▶ **TASK TO CARRY OUT**
Give back all of the records underneath exactly, with no omissions.

____ DATASET CONTENT

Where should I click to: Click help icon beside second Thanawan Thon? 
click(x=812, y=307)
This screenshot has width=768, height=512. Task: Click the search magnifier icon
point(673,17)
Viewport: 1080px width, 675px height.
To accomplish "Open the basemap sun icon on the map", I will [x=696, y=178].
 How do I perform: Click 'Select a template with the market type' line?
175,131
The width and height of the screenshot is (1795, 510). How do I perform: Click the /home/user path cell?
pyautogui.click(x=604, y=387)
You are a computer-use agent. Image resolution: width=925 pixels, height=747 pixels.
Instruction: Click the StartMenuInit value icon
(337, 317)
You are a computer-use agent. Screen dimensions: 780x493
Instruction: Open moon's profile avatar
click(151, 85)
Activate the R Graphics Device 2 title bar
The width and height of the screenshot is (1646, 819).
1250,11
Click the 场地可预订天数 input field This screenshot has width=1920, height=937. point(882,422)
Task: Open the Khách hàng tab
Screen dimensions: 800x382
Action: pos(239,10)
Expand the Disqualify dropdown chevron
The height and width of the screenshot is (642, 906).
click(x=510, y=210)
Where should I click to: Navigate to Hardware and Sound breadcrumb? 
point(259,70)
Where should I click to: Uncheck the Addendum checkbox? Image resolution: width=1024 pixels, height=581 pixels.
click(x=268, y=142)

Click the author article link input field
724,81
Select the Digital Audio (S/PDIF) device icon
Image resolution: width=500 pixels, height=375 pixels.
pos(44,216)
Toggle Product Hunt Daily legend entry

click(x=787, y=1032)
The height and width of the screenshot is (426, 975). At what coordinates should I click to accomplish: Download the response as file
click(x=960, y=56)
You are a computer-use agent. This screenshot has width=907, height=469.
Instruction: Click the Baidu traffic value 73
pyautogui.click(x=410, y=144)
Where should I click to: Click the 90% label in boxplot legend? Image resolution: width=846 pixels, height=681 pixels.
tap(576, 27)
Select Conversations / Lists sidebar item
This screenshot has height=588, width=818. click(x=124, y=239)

________

▶ **WRITTEN ANSWER**
Where should I click to: Click help icon beside second Thanawan Thon? 
click(x=812, y=307)
This screenshot has width=768, height=512. Task: Click the search magnifier icon
point(673,17)
Viewport: 1080px width, 675px height.
To accomplish "Open the basemap sun icon on the map", I will [x=696, y=178].
 How do I perform: Click 'Select a template with the market type' line?
175,131
The width and height of the screenshot is (1795, 510). How do I perform: Click the /home/user path cell?
pyautogui.click(x=604, y=387)
You are a computer-use agent. Image resolution: width=925 pixels, height=747 pixels.
Instruction: Click the StartMenuInit value icon
(337, 317)
You are a computer-use agent. Screen dimensions: 780x493
Instruction: Open moon's profile avatar
click(151, 85)
Activate the R Graphics Device 2 title bar
The width and height of the screenshot is (1646, 819).
1250,11
Click the 场地可预订天数 input field This screenshot has width=1920, height=937. point(882,422)
Task: Open the Khách hàng tab
Screen dimensions: 800x382
Action: pos(239,10)
Expand the Disqualify dropdown chevron
The height and width of the screenshot is (642, 906).
click(x=510, y=210)
Where should I click to: Navigate to Hardware and Sound breadcrumb? 
point(259,70)
Where should I click to: Uncheck the Addendum checkbox? Image resolution: width=1024 pixels, height=581 pixels.
click(x=268, y=142)

Click the author article link input field
724,81
Select the Digital Audio (S/PDIF) device icon
Image resolution: width=500 pixels, height=375 pixels.
pos(44,216)
Toggle Product Hunt Daily legend entry

click(x=787, y=1032)
The height and width of the screenshot is (426, 975). At what coordinates should I click to accomplish: Download the response as file
click(x=960, y=56)
You are a computer-use agent. This screenshot has width=907, height=469.
Instruction: Click the Baidu traffic value 73
pyautogui.click(x=410, y=144)
Where should I click to: Click the 90% label in boxplot legend? Image resolution: width=846 pixels, height=681 pixels.
tap(576, 27)
Select Conversations / Lists sidebar item
This screenshot has height=588, width=818. click(x=124, y=239)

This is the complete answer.